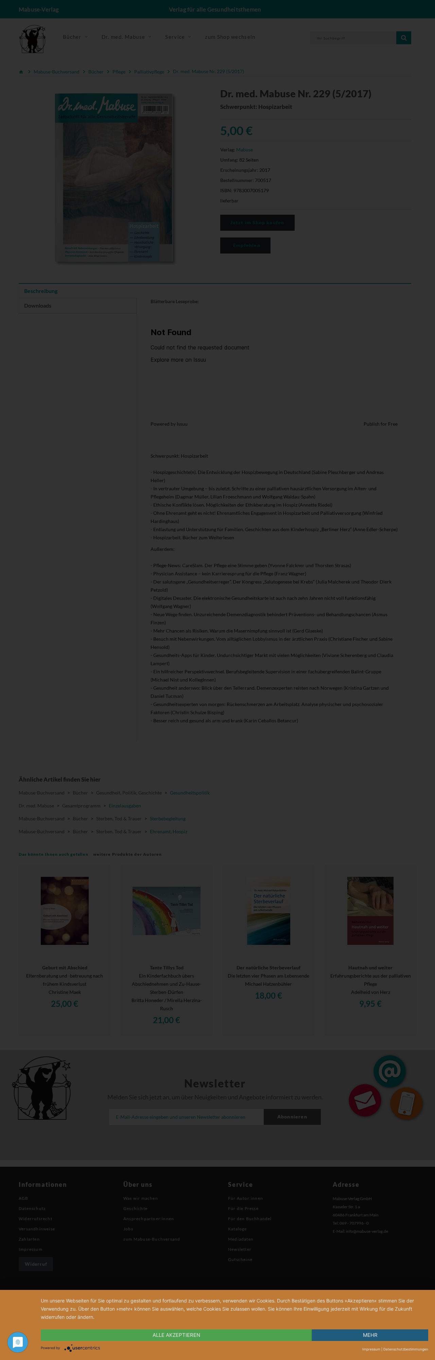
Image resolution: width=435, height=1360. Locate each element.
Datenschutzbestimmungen (405, 1349)
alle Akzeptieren (176, 1335)
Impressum (371, 1349)
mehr (370, 1335)
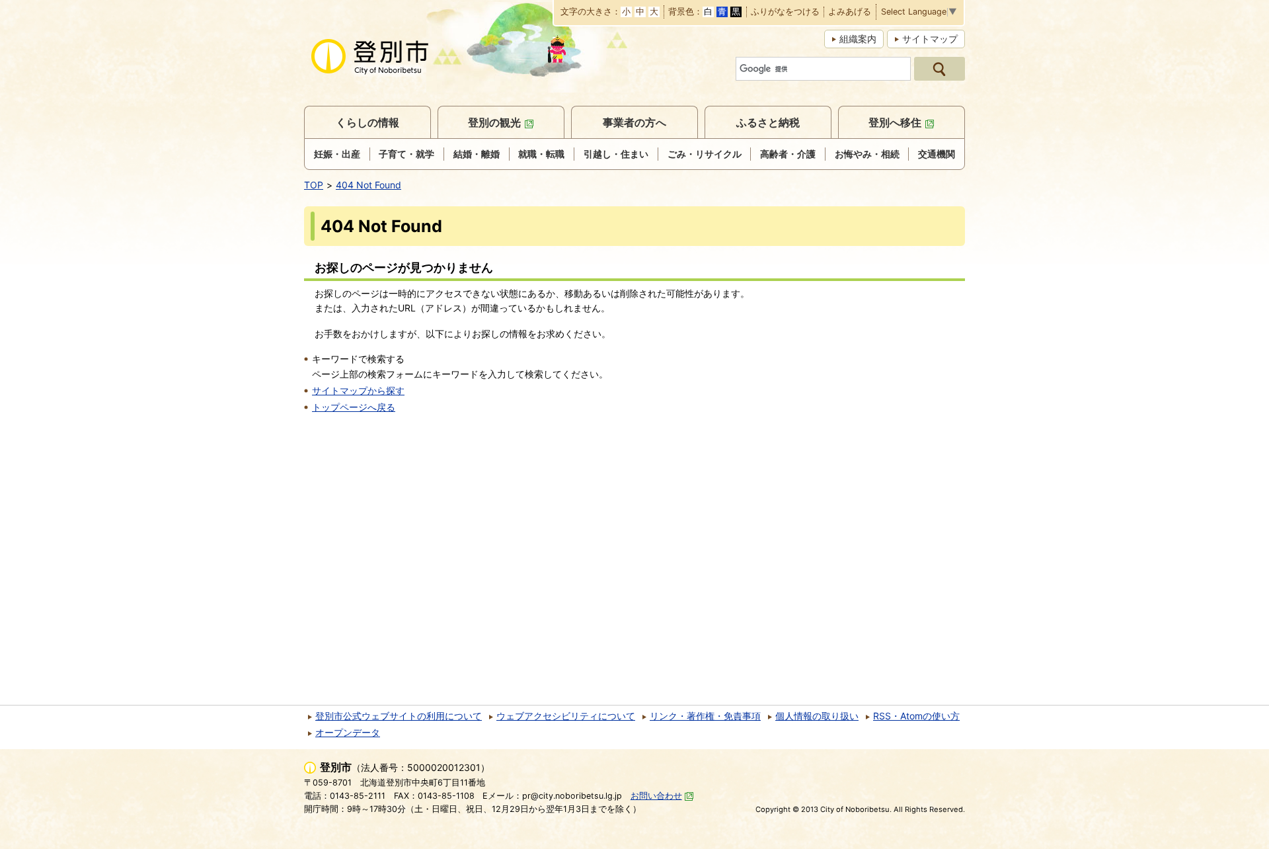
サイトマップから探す (358, 390)
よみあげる (849, 12)
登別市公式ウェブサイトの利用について (398, 715)
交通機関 (936, 153)
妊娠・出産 (337, 153)
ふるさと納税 (768, 122)
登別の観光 (494, 122)
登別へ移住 (894, 122)
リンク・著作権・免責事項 (705, 715)
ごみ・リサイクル (705, 153)
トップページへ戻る (353, 407)
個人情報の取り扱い (817, 715)
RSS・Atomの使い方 (916, 715)
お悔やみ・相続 (867, 153)
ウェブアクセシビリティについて (565, 715)
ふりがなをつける (785, 12)
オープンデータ (347, 732)
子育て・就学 (406, 153)
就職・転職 (541, 153)
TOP (313, 184)
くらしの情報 (367, 122)
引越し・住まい (616, 153)
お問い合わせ (656, 796)
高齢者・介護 (788, 153)
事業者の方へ (634, 122)
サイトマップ (930, 38)
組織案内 (857, 38)
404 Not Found (368, 184)
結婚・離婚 (476, 153)
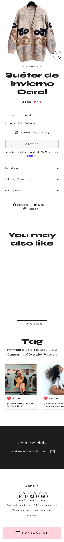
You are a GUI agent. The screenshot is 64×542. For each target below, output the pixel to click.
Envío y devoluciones (18, 505)
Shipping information (17, 179)
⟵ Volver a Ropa (32, 323)
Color (11, 115)
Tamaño (27, 115)
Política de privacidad (45, 505)
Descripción (12, 168)
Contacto (46, 510)
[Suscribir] (52, 451)
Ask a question (13, 190)
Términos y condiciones (25, 510)
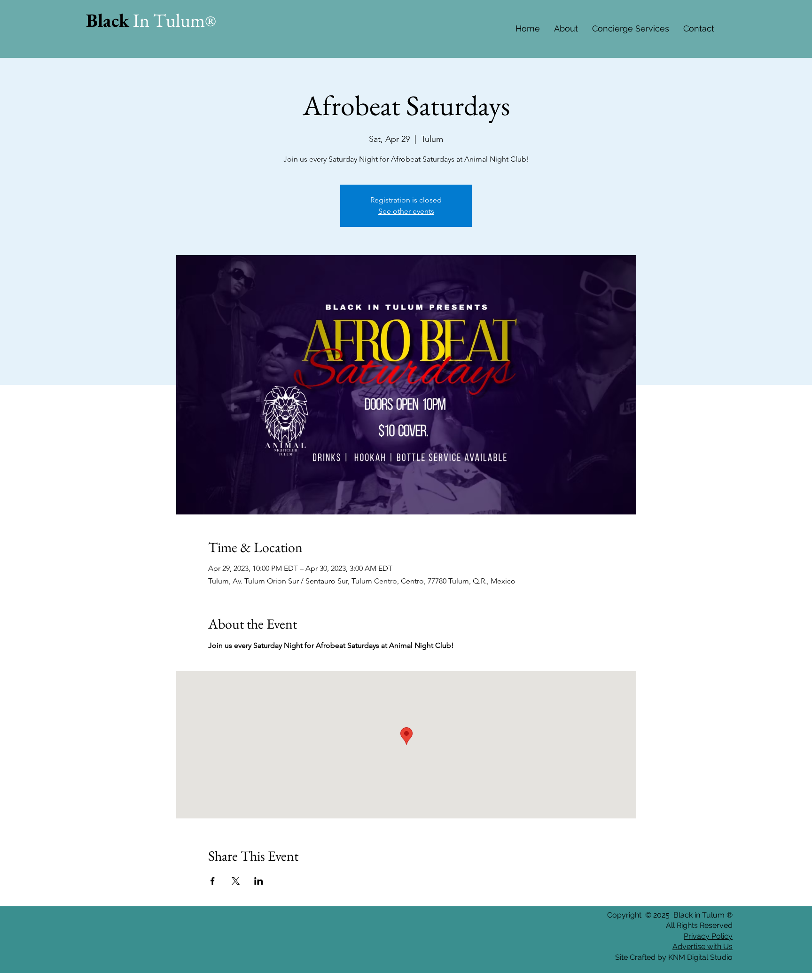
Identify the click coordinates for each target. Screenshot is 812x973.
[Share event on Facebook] (212, 881)
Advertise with (696, 946)
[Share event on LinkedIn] (258, 881)
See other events (406, 211)
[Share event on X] (235, 881)
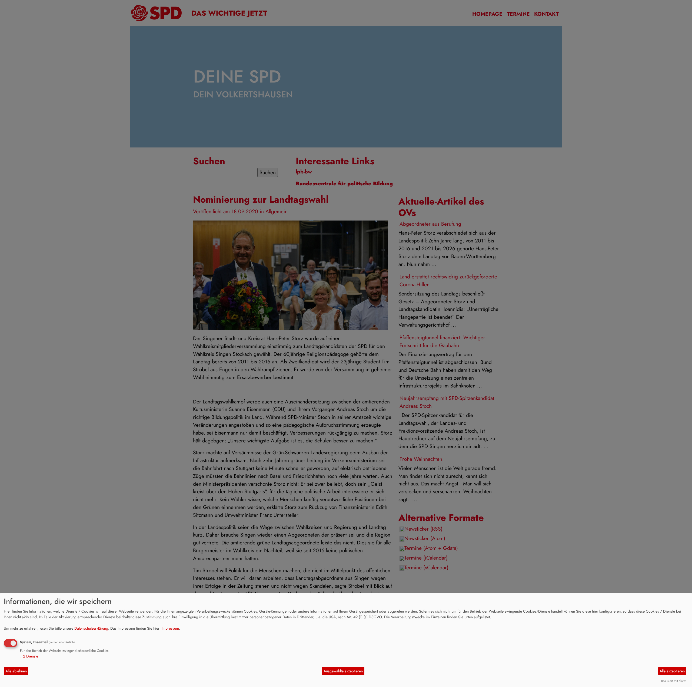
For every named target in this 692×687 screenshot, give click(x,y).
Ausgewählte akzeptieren (343, 671)
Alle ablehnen (16, 671)
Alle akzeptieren (672, 671)
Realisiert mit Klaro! (673, 681)
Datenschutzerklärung (91, 628)
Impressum (170, 628)
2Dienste (29, 656)
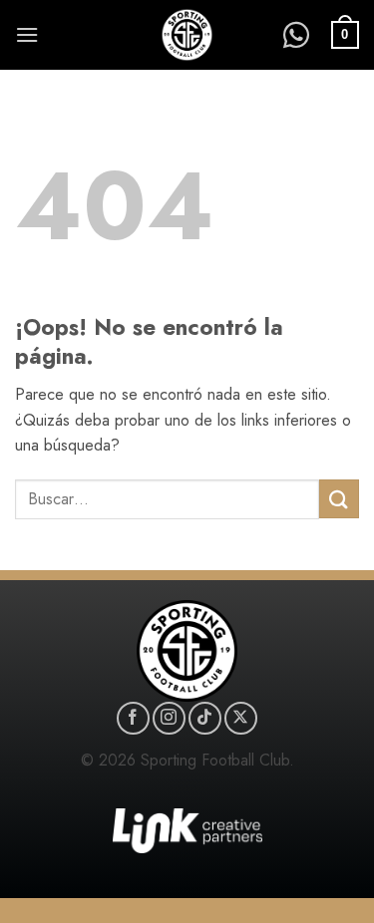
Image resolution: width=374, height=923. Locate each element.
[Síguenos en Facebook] (133, 718)
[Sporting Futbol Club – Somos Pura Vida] (187, 35)
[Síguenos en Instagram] (169, 718)
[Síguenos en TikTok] (204, 718)
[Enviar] (339, 498)
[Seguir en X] (240, 718)
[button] (27, 34)
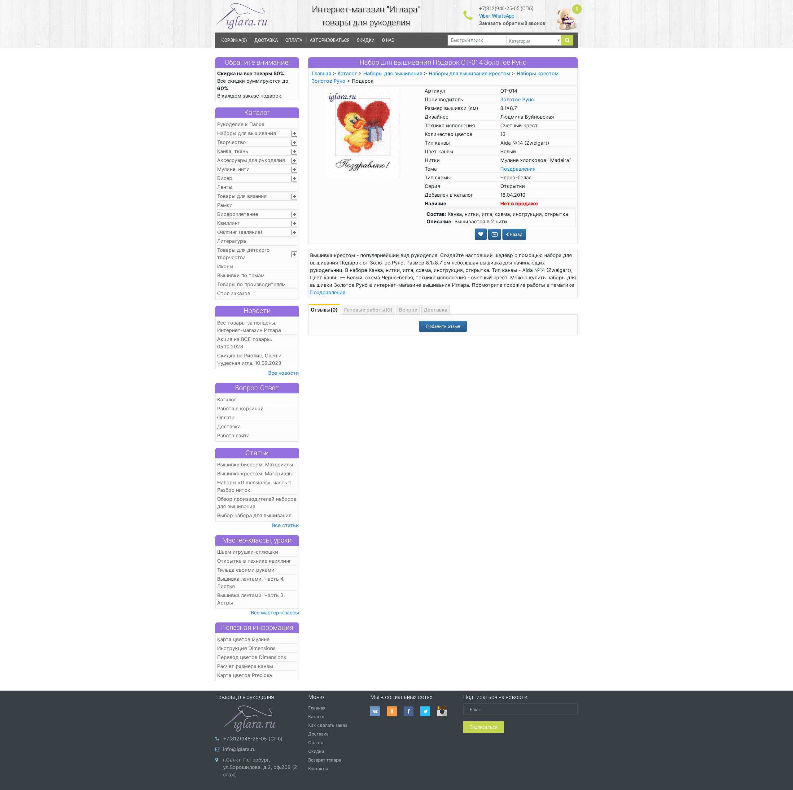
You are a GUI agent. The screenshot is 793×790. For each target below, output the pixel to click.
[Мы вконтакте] (378, 711)
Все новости (283, 373)
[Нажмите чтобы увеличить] (362, 132)
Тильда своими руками (245, 570)
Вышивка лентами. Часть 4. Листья (250, 582)
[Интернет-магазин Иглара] (241, 15)
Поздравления (518, 169)
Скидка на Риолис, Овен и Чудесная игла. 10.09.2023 (249, 359)
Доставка (229, 426)
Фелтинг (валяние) (239, 232)
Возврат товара (324, 759)
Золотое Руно (517, 99)
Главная (321, 73)
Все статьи (285, 525)
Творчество (231, 142)
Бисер (224, 178)
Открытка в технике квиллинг (254, 561)
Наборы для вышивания (246, 133)
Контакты (318, 768)
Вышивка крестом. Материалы (255, 473)
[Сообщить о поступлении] (494, 234)
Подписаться (483, 727)
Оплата (225, 417)
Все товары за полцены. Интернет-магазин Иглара (249, 326)
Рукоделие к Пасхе (240, 124)
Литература (231, 241)
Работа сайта (233, 435)
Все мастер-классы (275, 612)
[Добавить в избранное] (481, 234)
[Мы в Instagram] (445, 711)
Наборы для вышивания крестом (469, 73)
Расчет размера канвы (245, 666)
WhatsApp (503, 16)
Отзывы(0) (324, 310)
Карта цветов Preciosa (244, 675)
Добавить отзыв (443, 326)
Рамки (225, 205)
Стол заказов (233, 293)
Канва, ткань (232, 151)
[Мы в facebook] (412, 711)
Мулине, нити (233, 169)
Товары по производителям (251, 284)
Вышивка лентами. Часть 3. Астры (251, 599)
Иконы (225, 266)
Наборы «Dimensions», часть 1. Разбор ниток (254, 486)
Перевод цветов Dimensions (251, 657)
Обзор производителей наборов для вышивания (256, 502)
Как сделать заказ (327, 725)
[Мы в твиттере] (428, 711)
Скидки (316, 751)
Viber (484, 16)
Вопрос (408, 310)
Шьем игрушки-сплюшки (247, 552)
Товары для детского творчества (243, 253)
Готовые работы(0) (368, 310)
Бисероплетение (237, 214)
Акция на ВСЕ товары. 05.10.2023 (244, 343)
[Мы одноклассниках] (395, 711)
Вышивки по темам (241, 275)
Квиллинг (228, 223)
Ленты (224, 187)
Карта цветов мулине (243, 639)
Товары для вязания (242, 196)
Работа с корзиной (240, 408)
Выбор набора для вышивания (254, 515)
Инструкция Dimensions (246, 648)
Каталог (257, 112)
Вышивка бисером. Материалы (255, 464)
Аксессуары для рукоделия (251, 160)
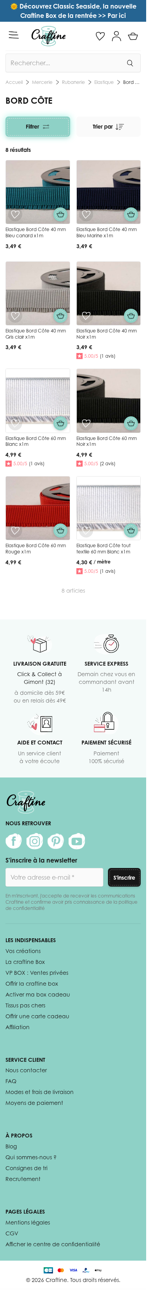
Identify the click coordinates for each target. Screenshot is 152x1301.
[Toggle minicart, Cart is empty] (133, 36)
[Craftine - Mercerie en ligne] (48, 36)
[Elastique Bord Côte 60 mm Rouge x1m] (37, 508)
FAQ (10, 1081)
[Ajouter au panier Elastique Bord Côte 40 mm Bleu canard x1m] (60, 214)
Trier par (103, 126)
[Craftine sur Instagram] (35, 841)
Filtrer (32, 126)
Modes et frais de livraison (39, 1092)
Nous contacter (26, 1070)
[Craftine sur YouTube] (77, 841)
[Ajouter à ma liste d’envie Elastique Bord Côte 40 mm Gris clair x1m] (15, 316)
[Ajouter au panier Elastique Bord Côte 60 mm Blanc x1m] (60, 423)
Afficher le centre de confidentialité (52, 1244)
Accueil (14, 82)
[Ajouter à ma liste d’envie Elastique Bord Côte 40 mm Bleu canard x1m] (15, 214)
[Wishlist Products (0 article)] (100, 36)
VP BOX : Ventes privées (36, 972)
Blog (11, 1146)
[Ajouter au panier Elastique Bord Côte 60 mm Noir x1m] (131, 423)
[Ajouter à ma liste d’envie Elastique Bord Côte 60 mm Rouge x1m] (15, 530)
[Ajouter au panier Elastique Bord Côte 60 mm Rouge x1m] (60, 530)
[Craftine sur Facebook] (13, 841)
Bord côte (86, 82)
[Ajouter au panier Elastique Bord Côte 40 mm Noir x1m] (131, 316)
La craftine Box (25, 961)
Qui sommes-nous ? (31, 1157)
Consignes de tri (26, 1168)
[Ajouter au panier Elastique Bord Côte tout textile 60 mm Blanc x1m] (131, 530)
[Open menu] (13, 35)
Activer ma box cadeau (37, 994)
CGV (11, 1233)
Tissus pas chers (25, 1005)
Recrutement (23, 1179)
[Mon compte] (116, 36)
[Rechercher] (129, 63)
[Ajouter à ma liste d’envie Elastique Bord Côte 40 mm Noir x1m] (86, 316)
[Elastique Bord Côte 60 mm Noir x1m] (108, 401)
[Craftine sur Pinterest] (56, 841)
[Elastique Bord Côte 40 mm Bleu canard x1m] (37, 192)
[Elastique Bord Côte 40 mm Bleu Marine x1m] (108, 192)
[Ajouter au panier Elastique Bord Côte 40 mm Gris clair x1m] (60, 316)
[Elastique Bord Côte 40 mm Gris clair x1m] (37, 293)
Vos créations (23, 951)
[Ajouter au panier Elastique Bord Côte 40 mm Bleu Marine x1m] (131, 214)
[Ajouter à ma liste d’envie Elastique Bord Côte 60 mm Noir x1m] (86, 423)
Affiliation (17, 1027)
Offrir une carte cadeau (37, 1016)
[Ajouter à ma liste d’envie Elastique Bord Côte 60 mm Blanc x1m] (15, 423)
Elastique (55, 82)
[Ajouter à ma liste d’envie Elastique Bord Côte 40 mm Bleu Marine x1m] (86, 214)
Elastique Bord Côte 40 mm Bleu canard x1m (35, 232)
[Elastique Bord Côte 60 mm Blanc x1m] (37, 401)
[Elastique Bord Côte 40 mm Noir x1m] (108, 293)
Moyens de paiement (34, 1102)
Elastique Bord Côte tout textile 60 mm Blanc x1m (103, 549)
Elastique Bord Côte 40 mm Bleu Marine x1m (106, 232)
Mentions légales (27, 1222)
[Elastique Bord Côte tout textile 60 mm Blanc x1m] (108, 508)
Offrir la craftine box (31, 983)
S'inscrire (124, 877)
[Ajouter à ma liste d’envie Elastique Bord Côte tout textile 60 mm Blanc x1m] (86, 530)
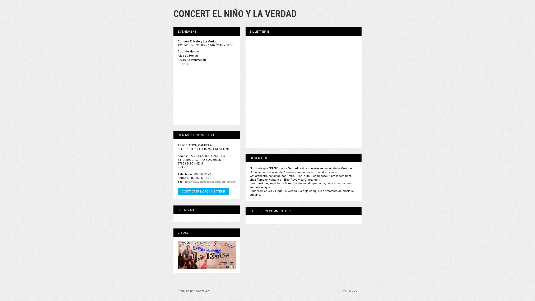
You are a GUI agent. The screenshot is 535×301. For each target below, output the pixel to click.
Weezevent (202, 290)
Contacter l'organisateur (203, 191)
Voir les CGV (350, 290)
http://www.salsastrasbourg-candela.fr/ (210, 181)
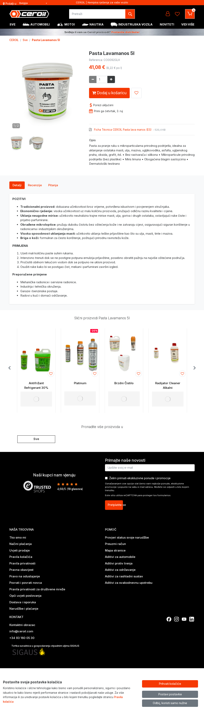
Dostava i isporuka (22, 602)
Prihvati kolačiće (170, 684)
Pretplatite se (115, 505)
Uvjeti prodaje (19, 550)
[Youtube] (184, 619)
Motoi (69, 24)
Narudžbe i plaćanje (23, 608)
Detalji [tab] (17, 185)
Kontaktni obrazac (22, 625)
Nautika (96, 24)
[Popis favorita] (177, 14)
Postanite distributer (125, 32)
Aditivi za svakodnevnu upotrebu (128, 583)
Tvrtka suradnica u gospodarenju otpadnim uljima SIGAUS (45, 645)
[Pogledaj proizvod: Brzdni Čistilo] (124, 353)
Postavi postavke (170, 694)
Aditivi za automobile (120, 557)
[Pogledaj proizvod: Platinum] (80, 353)
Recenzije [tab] (35, 185)
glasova (75, 489)
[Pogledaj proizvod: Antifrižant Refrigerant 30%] (36, 353)
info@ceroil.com (21, 631)
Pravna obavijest (21, 570)
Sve (13, 24)
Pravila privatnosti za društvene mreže (37, 589)
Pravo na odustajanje (24, 576)
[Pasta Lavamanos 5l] (46, 92)
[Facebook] (169, 619)
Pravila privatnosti (22, 563)
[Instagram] (176, 619)
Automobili (40, 24)
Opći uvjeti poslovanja (25, 596)
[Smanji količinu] (93, 79)
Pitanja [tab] (53, 185)
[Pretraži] (130, 14)
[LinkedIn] (192, 619)
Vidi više (187, 24)
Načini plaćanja (20, 544)
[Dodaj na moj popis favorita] (136, 93)
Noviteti (167, 24)
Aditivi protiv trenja (118, 563)
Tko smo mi (17, 537)
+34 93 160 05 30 (21, 638)
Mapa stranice (115, 550)
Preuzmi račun (115, 544)
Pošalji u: (11, 3)
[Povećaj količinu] (111, 79)
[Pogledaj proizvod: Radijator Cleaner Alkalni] (168, 353)
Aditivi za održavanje (120, 570)
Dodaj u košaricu (111, 92)
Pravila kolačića (20, 557)
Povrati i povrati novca (25, 583)
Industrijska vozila (135, 24)
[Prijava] (168, 14)
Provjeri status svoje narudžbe (127, 537)
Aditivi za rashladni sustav (124, 576)
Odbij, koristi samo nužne (170, 703)
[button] (16, 142)
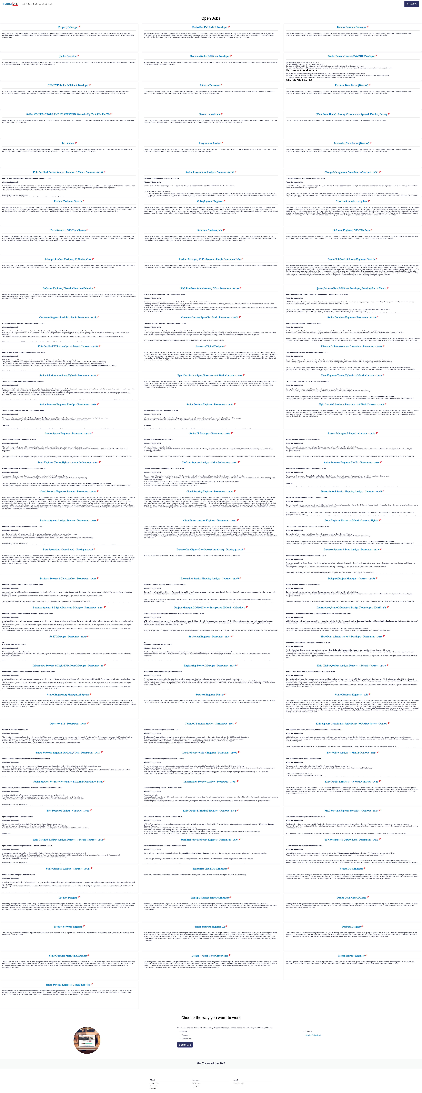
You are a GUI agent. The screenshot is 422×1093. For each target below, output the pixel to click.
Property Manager (68, 27)
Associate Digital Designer (210, 346)
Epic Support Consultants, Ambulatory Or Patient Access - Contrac (352, 723)
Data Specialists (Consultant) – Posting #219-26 (68, 549)
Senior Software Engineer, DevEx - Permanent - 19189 (352, 462)
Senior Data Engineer (352, 868)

### Aim
Add 118 to every number in the coordinates and write out the stretch of data from the line with "引越し・住まい (616, 153)" through the line with "Shipping information (17, 179)", keeping all other text unchanged. Leave the pictures out of your answer.

### Task result
引越し・住まい (734, 271)
お問い合わせ (774, 914)
高齢者・介護 (906, 271)
事業者の方へ (752, 240)
サイトマップ (1048, 156)
組織案内 (975, 156)
404 Not Found (486, 302)
結婚・離婚 (594, 271)
You are a GUI agent. The screenshot is 64×542. For each target below, output the pixel to click.
Envío y devoluciones (136, 623)
Shipping information (135, 297)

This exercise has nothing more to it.